‘Becky Shaw’: A complex tale of love and dysfunction

by JAY LUSTIG
From left, Alycia M. Kunkle, Suzanne Kimball and Terence MacSweeny co-star in "Becky Shaw," which is at the Sitnik Theater at the Lackland Center in Hackettstown through March 6.

From left, Alycia M. Kunkle, Suzanne Kimball and Aaron Matteson co-star in “Becky Shaw,” which is at the Sitnik Theater at the Lackland Center in Hackettstown through March 6.

It’s four months after Suzanna’s father has died, and she’s still mourning. Her widowed mother, Susan, is not exactly sympathetic, though, and accuses her of being “infatuated” with her grief, and dwelling on it because it “distinguishes” her.

“It’s not a distinction, Suzanna,” Susan scolds. “A parent’s death … It is the most common of milestones.”

Welcome to the Slater family — not exactly the most nurturing of environments — in the play “Becky Shaw,” which is currently being presented by the Centenary Stage Company at the Lackland Center in Hackettstown. The blunt, caustic Susan (played by Catherine Rust) is not even the harshest member of it. That would be Max (Terence MacSweeny), Suzanna’s brother (via adoption), who has such a coldly calculating way of dealing with the world that he might as well be a robot. It’s amazing that Suzanna (Alycia M. Kunkle) is as sane as she is.

Max — who adores Suzanna, in his own reptilian way — suggests that she go on a ski trip, to get over her loss. She does so, and meets Andrew (Aaron Matteson), a nice, well-educated guy who’s more concerned with helping other people than advancing his own career. They get married, impulsively. Soon, Andrew sets up his friend Becky Shaw (Suzanne Kimball) and Max, on a blind date.

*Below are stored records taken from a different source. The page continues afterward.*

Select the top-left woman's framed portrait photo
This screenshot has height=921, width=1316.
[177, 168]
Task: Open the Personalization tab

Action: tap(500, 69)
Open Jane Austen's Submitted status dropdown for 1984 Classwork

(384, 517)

That’s when all hell breaks loose. Becky’s life is a mess, and she doesn’t seem to mind that everyone knows it (or maybe she’s just beyond pretending). After she tells Max that she’s been in therapy “a few times, for a few different issues,” and he jokes that, given her current problems, it clearly didn’t work, she says, sadly but also a bit mischievously, “How do you know? You didn’t see me before I went.”

Despite the play’s title, Becky isn’t really the central character. There is no central character. The play is really about three relationships: Suzanna and Max, Suzanna and Andrew, and Becky and Max. It’s Becky’s presence, though, that forces everyone’s neuroses out into the open, and creates various crises. At the end, lots of things are still unresolved, but you still get the sense that the characters have moved forward.

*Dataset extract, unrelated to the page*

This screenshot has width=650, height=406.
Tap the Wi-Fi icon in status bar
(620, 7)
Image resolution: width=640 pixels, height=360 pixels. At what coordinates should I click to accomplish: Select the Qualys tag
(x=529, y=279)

Playwright Gina Gionfriddo became a Pulitzer Prize finalist for “Becky Shaw” after it was first performed, in 2008. One of the strengths of her writing is the way certain secondary themes (alcohol as an escape; the persistence of classism, even in the 21st century) recur, in various scenes, without Gionfriddo hitting you over the head with it.

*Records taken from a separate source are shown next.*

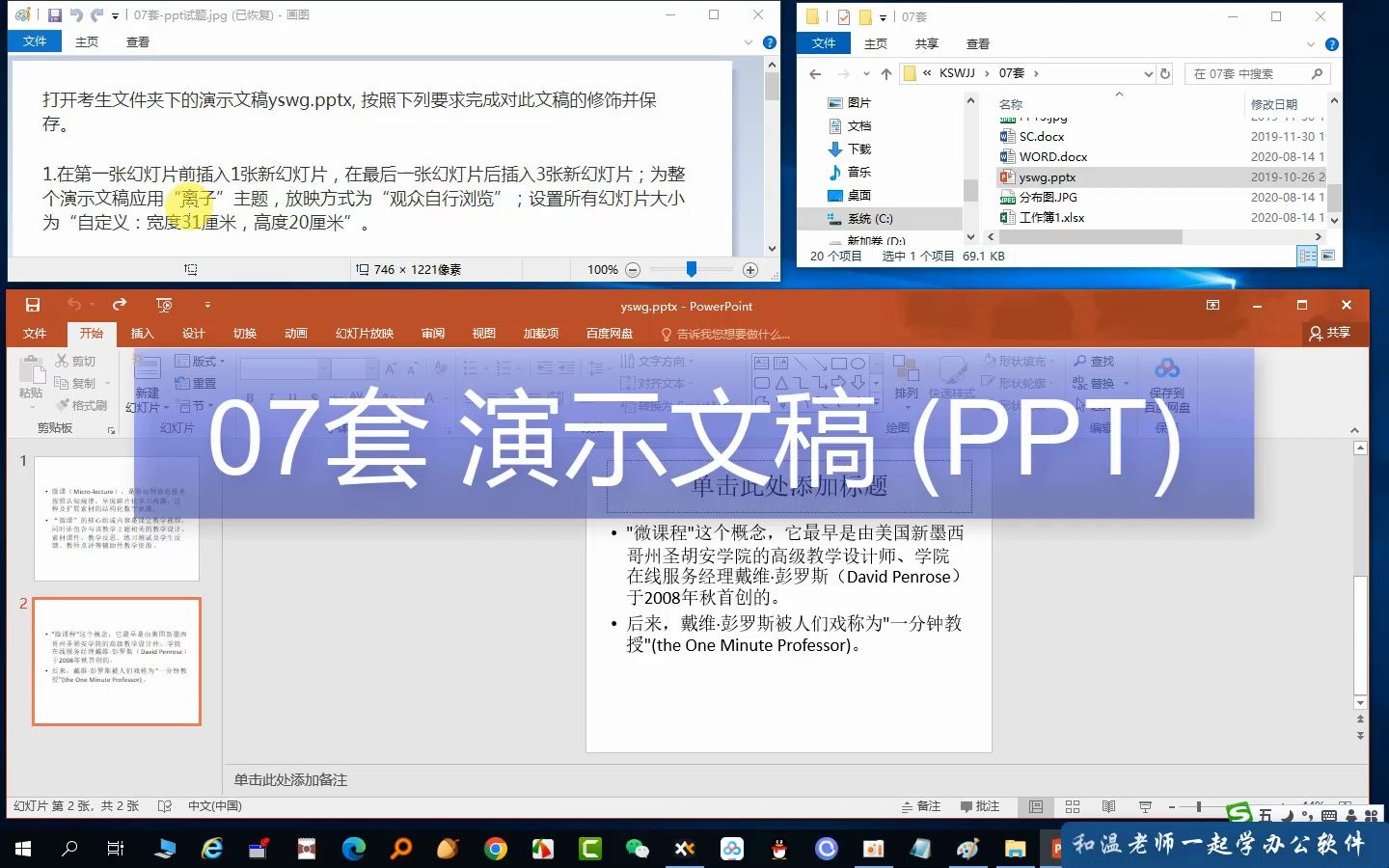Toggle the 备注 notes pane
The width and height of the screenshot is (1389, 868).
tap(921, 806)
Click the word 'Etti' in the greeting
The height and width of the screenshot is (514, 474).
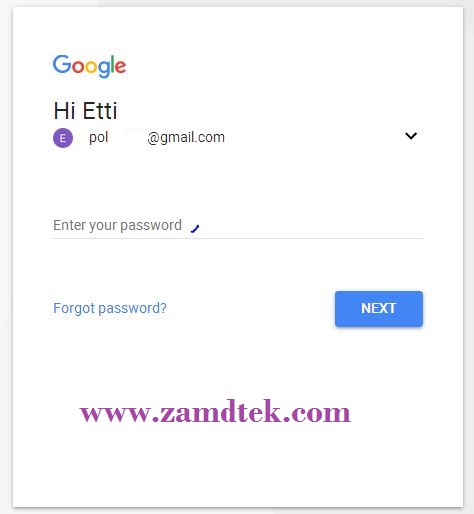pyautogui.click(x=100, y=111)
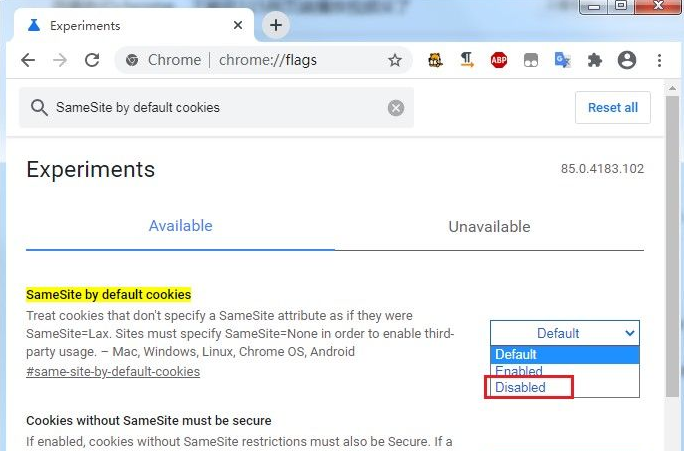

Lynne Taylor-Corbett directs this sharp, no-nonsense production, coaxing particularly strong performances from MacSweeny, who gives you peeks at the humanity behind the monster that is Max; Kimball, who has the most difficult role, and somehow manages to make Becky seem both brittle and fierce; and Rust, who gives the scene-stealing Susan a convincing swagger.

I liked Taylor-Corbett’s description of the play, in the program, as a work in which each character “owns part of the puzzle, sees what ‘truth’ is, and sees what ‘good’ is, each from an equally narrow perspective. There is damage done by love and redemption created by damaged people.”

Like “The Nether,” produced with similarly satisfying results by the Centenary Stage Company last year, “Becky Shaw” is a very thorny, very modern play, and you will keep thinking about it for a long time after the last scene is over.

“Becky Shaw” is at the Sitnik Theater at the Lackland Center through March 6; visit centenarystageco.org.